* Aim of the exercise
Give the number of lines below that contain the string "моменты", and no other text.

**** Task input

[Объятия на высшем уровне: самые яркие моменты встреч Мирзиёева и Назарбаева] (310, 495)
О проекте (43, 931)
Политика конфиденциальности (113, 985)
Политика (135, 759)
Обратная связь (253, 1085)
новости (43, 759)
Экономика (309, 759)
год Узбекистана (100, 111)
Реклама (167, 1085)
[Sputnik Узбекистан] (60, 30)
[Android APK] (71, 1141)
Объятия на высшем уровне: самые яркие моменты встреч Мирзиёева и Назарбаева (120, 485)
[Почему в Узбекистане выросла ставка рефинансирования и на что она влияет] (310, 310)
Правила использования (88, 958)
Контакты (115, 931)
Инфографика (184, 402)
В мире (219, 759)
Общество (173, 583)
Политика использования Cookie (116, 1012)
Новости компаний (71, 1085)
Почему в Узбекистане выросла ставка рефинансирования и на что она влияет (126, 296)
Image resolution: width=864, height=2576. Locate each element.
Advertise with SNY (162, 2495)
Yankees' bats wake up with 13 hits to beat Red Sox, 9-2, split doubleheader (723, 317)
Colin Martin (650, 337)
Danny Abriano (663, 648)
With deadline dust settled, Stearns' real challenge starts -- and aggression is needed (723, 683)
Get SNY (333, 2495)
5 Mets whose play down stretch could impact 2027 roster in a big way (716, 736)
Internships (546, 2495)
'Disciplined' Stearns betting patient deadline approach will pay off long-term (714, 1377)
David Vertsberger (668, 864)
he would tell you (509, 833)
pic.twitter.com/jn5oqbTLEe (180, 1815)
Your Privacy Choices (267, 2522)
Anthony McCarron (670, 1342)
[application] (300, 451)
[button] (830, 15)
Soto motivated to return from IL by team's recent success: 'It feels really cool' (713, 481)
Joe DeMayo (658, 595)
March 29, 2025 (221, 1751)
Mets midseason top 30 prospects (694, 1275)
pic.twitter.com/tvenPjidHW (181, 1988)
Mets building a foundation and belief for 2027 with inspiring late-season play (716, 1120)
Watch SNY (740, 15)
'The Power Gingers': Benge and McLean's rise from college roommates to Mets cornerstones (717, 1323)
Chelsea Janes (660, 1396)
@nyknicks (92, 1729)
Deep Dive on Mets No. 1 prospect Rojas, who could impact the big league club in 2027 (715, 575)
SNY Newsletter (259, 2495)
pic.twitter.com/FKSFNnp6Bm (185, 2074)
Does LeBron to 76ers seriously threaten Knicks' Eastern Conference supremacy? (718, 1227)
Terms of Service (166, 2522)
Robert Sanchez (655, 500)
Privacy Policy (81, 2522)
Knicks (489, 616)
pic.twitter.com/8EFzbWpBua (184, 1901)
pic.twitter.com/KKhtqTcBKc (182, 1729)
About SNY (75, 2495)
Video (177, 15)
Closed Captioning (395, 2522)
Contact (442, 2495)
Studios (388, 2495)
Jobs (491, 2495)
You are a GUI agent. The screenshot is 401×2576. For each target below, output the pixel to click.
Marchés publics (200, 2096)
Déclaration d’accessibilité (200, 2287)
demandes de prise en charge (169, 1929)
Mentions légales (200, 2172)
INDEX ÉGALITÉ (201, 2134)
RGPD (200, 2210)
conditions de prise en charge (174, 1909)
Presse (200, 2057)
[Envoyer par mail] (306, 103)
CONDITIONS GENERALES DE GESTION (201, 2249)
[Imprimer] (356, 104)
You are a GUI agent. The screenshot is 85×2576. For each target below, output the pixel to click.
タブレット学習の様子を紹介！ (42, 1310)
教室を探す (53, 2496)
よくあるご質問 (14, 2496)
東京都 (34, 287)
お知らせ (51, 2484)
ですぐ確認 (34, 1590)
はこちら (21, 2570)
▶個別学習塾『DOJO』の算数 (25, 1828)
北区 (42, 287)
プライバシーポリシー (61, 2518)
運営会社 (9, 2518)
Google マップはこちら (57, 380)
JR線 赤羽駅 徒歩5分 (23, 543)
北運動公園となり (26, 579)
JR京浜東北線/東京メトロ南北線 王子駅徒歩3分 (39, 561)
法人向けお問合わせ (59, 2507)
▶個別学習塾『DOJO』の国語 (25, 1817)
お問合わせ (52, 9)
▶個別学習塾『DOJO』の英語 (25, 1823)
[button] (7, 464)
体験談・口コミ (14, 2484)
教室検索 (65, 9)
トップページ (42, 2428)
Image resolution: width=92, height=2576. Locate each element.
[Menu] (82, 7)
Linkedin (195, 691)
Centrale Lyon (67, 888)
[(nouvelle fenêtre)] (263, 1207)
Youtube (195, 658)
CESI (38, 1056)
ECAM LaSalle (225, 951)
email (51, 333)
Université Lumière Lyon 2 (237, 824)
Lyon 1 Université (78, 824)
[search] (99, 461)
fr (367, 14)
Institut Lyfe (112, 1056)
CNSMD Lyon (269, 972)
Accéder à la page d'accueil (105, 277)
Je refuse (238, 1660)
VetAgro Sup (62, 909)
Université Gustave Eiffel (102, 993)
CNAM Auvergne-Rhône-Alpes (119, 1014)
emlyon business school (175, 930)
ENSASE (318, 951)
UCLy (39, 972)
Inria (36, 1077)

********

* Solution below
2